*Exercise details*:
Give again, word for word, every line in the entries below from the line with "Given: Remove the 0.0.0.0/0 CIDR filter chip" up to and including the line with "Task: Open the output breadcrumb dropdown", and no other line.

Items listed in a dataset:
= = = = =

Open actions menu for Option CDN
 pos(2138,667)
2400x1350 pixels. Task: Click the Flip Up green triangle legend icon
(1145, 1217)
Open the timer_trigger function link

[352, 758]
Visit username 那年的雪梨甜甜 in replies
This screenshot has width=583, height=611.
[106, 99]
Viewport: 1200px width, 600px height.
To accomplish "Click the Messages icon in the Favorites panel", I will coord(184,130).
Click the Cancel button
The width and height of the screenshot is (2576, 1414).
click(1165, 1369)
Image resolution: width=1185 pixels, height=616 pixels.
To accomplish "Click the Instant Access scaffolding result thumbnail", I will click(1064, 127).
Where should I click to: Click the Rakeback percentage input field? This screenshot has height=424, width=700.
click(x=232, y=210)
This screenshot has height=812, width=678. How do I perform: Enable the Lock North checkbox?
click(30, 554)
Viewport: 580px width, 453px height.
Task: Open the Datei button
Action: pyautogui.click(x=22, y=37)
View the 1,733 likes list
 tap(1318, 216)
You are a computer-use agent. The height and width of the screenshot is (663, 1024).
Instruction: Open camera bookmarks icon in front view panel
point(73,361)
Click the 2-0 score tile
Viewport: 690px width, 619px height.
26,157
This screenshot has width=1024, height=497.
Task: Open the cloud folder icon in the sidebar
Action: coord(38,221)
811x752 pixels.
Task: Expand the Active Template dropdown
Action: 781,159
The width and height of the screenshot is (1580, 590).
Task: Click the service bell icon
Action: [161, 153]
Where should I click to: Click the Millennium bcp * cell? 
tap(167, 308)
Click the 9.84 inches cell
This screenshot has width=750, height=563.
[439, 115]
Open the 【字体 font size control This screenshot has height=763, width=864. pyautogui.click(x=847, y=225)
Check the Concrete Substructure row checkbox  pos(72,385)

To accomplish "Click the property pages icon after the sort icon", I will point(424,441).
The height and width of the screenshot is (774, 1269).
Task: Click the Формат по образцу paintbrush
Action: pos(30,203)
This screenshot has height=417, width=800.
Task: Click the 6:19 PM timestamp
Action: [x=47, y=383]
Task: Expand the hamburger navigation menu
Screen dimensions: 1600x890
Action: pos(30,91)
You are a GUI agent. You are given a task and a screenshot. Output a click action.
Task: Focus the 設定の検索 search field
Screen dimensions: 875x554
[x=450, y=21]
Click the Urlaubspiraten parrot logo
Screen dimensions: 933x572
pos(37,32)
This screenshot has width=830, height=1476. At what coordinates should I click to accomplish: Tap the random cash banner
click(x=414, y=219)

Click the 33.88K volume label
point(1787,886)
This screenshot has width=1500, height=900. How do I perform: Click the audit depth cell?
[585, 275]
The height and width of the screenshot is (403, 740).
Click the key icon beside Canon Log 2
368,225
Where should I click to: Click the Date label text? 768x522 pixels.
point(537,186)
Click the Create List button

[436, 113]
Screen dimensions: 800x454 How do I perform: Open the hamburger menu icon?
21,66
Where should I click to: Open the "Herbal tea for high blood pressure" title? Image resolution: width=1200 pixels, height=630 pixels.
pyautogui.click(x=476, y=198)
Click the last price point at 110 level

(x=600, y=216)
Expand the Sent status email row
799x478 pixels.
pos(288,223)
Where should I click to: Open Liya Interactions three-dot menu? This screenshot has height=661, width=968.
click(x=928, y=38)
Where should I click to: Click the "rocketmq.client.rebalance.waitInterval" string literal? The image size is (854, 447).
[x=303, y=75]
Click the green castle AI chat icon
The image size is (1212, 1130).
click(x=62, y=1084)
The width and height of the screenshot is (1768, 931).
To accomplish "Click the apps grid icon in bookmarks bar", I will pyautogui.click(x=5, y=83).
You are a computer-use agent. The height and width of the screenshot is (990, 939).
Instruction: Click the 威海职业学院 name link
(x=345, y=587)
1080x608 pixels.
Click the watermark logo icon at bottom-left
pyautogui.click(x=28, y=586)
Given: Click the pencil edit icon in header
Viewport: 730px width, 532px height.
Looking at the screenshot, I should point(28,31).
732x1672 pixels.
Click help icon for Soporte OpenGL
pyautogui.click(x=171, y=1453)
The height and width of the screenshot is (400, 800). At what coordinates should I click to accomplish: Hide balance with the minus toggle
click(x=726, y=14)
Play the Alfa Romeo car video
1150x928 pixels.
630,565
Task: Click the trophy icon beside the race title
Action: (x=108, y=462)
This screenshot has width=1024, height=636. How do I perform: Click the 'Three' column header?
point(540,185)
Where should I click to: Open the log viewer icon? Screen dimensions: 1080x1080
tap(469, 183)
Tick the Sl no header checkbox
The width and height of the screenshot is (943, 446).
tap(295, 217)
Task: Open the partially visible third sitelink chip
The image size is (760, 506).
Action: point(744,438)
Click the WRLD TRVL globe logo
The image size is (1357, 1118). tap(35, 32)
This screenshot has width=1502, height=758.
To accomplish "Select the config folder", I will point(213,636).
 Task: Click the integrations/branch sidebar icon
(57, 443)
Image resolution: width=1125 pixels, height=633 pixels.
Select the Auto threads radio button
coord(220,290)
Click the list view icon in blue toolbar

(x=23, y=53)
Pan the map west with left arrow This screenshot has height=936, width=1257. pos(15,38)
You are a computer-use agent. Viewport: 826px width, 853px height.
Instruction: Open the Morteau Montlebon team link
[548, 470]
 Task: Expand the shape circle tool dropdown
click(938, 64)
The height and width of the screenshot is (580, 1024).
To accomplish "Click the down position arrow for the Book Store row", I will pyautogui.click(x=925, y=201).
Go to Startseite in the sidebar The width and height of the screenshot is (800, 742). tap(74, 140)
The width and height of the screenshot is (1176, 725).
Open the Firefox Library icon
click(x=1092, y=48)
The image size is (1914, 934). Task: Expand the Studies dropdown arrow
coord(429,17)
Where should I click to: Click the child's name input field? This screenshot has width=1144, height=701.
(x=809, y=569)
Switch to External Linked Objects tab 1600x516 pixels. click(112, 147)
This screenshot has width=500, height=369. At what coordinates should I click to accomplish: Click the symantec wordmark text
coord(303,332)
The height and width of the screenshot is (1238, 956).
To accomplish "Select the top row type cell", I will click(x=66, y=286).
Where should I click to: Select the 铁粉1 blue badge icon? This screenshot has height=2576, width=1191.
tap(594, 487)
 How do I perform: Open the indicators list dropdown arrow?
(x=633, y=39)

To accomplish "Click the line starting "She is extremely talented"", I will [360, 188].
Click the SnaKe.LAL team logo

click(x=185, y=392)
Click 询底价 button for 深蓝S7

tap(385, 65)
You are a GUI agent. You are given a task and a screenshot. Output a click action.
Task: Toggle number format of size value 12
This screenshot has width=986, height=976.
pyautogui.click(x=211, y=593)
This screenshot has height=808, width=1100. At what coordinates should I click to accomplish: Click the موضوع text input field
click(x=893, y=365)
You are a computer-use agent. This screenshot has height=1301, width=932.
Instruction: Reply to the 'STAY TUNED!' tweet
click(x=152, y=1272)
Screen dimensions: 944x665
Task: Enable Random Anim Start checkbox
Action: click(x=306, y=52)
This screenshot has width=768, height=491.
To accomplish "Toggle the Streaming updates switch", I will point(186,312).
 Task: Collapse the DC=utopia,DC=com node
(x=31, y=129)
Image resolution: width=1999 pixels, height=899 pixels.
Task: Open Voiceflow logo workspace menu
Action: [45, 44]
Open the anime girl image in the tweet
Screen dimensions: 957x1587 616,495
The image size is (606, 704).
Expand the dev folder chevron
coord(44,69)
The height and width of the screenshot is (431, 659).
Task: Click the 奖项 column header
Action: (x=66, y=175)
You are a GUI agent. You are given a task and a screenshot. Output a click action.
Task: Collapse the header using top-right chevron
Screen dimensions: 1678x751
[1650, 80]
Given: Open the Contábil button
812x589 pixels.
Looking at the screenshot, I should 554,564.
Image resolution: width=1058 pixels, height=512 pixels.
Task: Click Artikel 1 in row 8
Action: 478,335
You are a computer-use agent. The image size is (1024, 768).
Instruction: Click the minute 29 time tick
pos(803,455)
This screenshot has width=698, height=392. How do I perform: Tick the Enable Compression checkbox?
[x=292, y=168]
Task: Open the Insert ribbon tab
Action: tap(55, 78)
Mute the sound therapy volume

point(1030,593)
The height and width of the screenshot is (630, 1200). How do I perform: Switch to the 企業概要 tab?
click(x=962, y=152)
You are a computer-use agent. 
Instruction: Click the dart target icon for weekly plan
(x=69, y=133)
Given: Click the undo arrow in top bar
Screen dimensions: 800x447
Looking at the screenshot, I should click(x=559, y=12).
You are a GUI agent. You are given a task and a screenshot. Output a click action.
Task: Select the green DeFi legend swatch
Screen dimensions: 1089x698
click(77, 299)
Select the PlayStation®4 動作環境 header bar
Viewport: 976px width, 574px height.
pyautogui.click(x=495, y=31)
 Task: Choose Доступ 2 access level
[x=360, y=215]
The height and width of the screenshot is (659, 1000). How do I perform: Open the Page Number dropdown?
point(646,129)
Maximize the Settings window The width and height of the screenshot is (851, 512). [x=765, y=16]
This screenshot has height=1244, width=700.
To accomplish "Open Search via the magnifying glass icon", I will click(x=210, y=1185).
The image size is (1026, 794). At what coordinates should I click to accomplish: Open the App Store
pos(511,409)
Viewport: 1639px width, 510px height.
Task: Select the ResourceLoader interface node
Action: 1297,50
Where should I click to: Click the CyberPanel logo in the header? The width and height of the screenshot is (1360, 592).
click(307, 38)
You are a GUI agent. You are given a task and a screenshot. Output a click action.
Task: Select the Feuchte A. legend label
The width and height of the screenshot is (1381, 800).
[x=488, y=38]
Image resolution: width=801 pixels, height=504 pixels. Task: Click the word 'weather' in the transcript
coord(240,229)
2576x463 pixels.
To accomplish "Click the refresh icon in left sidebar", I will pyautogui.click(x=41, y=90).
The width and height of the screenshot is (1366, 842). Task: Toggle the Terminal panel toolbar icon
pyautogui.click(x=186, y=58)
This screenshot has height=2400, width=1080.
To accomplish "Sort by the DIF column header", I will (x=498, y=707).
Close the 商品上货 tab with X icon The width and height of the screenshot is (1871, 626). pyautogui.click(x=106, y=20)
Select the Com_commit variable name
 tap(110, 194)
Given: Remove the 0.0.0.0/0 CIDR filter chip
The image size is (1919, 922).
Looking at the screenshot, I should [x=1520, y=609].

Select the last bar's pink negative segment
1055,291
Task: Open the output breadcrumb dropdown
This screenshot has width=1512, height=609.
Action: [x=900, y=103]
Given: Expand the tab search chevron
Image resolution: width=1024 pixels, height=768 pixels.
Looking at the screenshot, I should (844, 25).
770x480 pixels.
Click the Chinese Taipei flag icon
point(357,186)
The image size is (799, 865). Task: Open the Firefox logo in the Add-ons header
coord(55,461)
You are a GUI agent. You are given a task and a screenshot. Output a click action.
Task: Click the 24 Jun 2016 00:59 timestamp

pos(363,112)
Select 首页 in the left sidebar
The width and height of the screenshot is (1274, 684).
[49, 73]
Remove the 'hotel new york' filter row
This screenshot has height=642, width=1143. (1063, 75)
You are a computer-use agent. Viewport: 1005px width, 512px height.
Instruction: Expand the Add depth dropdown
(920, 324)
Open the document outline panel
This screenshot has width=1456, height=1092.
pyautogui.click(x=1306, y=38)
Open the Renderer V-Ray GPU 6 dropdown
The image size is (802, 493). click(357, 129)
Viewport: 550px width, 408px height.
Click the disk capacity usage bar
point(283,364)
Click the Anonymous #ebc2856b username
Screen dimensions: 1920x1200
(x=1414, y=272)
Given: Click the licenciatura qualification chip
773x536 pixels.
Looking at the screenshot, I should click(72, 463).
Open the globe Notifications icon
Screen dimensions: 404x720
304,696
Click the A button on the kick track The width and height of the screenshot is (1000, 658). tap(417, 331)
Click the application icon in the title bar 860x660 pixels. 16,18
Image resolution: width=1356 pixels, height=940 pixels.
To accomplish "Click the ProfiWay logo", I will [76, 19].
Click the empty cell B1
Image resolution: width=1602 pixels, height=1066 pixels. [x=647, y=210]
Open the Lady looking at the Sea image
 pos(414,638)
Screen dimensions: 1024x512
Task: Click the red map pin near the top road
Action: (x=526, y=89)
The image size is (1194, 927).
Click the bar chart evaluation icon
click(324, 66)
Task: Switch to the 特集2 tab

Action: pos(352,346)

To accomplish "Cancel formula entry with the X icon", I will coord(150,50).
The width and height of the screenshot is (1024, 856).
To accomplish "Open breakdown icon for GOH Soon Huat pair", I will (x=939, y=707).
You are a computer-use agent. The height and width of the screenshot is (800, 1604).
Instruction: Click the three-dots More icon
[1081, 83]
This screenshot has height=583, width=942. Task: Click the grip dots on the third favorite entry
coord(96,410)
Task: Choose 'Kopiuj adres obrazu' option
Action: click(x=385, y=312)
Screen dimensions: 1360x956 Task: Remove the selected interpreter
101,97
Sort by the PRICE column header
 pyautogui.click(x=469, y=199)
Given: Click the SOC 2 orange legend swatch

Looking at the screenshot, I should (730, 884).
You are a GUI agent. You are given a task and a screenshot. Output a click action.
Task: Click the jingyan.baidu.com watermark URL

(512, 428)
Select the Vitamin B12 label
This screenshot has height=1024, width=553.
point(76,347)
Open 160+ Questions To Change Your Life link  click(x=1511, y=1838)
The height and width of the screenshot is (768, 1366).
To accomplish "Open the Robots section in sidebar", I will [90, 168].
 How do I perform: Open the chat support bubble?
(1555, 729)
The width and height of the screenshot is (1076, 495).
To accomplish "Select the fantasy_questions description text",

= = = = =

*Result of the exercise*:
Given: Remove the 0.0.0.0/0 CIDR filter chip
The image size is (1919, 922).
Looking at the screenshot, I should [x=1520, y=609].

Select the last bar's pink negative segment
1055,291
Task: Open the output breadcrumb dropdown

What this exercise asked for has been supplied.